De entre las perlas con las que la actualidad nos ha obsequiado este fin de semana preelectoral, la más destacable es la aparición de Felipe González en la convención municipal del PSOE advirtiendo sobre los males que acarrearía revisar el pacto de 1978 y ofreciendo su ayuda a Pedro Sánchez para la tarea regeneradora que proyecta. Para quienes, por una cuestión de juventud, desconozcan la ejecutoria del señor González, conviene aclarar enseguida que ésta su última aparición estelar constituye algo a medio camino entre la burla y el escarnio viniendo de un personaje que fue jefe del Gobierno durante 14 años y Secretario General del PSOE más de veinte, los mismos que lleva apartado de la política activa desde que fuera derrotado por Aznar, otro que tal baila, en 1996. Su trayectoria política está enmarcada en los signos distintivos del régimen del 78, que lo han situado en su senda de perdición: confusión entre lo público y lo privado y larga ristra de apoyos mutuos entre la elite política y las oligarquías económico-financieras, que no otra cosa es la corrupción que ha impregnado las instituciones y ha provocado la ira de millones de españoles con los partidos tradicionales.
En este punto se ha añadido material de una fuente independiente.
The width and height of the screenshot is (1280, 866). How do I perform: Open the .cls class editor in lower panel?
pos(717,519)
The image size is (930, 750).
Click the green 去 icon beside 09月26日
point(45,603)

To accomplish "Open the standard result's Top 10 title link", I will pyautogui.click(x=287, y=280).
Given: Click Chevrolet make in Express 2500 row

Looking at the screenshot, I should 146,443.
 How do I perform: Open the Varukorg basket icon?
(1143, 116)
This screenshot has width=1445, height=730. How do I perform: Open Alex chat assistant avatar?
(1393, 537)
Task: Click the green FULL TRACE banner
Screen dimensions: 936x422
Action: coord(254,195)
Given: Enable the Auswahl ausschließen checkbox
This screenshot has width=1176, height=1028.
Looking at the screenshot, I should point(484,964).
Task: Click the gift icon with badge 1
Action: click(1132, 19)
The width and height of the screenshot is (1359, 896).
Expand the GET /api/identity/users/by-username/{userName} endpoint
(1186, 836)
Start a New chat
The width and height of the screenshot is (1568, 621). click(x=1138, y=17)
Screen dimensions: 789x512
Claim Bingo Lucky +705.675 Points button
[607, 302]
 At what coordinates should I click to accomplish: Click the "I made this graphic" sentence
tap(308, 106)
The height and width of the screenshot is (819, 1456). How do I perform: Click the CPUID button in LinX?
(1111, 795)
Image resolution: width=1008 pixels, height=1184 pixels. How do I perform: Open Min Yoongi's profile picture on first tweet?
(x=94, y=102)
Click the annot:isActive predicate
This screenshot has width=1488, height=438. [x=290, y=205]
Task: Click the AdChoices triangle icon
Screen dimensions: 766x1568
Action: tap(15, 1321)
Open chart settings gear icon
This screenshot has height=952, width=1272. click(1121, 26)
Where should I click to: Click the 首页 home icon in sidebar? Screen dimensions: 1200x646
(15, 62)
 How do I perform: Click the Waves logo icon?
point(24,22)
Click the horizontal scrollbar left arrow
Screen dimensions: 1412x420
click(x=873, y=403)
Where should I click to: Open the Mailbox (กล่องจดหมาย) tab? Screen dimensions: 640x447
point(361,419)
González llegó al Gobierno en octubre de 1982 con una mayoría parlamentaria aplastante y una posición de ventaja, nunca igualada hasta ahora, que puso en sus manos y en las de su partido la posibilidad de convertir España en un país moderno y democrático, en línea con el viejo anhelo de tantos reformadores y educadores que dedicaron su vida a tratar de superar las lacras de nuestra historia nacional. Y si bien es cierto que el inició de su andadura estuvo presidido por un espíritu transformador, pronto se vio, particularmente a partir de su segunda legislatura, verano de 1986, que tanto el partido como el Gobierno y su líder se amoldaban hasta confundirse en el paisaje de los viejos poderes tradicionales, transformándose en la coartada de un sedicente modelo de centro-izquierda para acomodarse en el bipartidismo dinástico en que terminó convertido el régimen tras la llegada del PP al poder en 1996.
Y de hecho, el llamado felipismo acabó siendo ejemplo de utilización del poder público en beneficio de los sectores dominantes, la conocida como beautiful people, con pequeñas concesiones en lo social para mantener la imagen de un progresismo claramente agostado: la banca, los grandes constructores, las obras civiles y todo aquello susceptible de aprovechar los recursos públicos, tanto europeos como domésticos, jalonaron los ejemplos de un Estado puesto al servicio de intereses minoritarios. La dimensión de la componenda especulativa alcanzó su cenit con los grandes eventos de 1992, Expo de Sevilla y Juegos Olímpicos de Barcelona, que, aparte de disparar la deuda pública, sembraron de corrupción instituciones, partidos y empresas. Ahí están las hemerotecas para certificarlo, junto con sus consecuencias.
La tentación de hacerse rico sin apearse del púlpito
Ello por no extendernos en episodios de efectos tan letales para la salud de una democracia como el de los GAL, una iniciativa antiterrorista que surgió en las sentinas del Estado dañando su crédito a los ojos de millones de españoles, sin contrapartida benéfica alguna en la lucha contra ETA, como se esgrimía una y otra vez para justificar lo injustificable. Desalojado del poder por culpa de sus muchos errores, los patronos de la ‘progresía’ patria se encargaron de acogerlo en su seno y de crearle esa imagen de estadista preclaro, algo que, para los testigos de aquella época, no pasa de ser un sarcasmo más de los muchos con los que nos obsequian los mandamases de este país. No es lo peor que los poderosos intenten mantener su poder y privilegios, sino que pretenden encima utilizar a sus ídolos para vender mercancías de renovación y progresismo, gravemente adulteradas, a una nación que está sufriendo en sus gentes las consecuencias de políticas y ejecutorias en las que tuvo bastante que ver el señor González.
No pretendemos ser fuente de inspiración de ningún partido, pero, a tenor de lo visto y vivido, el flamante Secretario General del PSOE debería cuidarse de recibir ayudas y consejos de quien, tras sus largos años de Gobierno, se ha dedicado a hacer dinero a la sombra de multimillonarios tan poco ejemplares como el mexicano Carlos Slim, pero que cíclicamente, como las golondrinas, regresan –caso también del citado Aznar– al patio nacional vencidos por la tentación de dar consejos sobre cómo arreglar el mundo, quizá en el fondo sobre cómo seguir amueblando el suyo propio, si tenemos en cuenta que su caché como ex presidente fuera de España depende en gran medida de su capacidad para seguir influyendo dentro de ella. Hombre rico, hombre pobre, Felipe González nunca podrá librarse del baldón de ser uno de los máximos responsables, si no el que más, de la postración en la que se encuentra el socialismo español.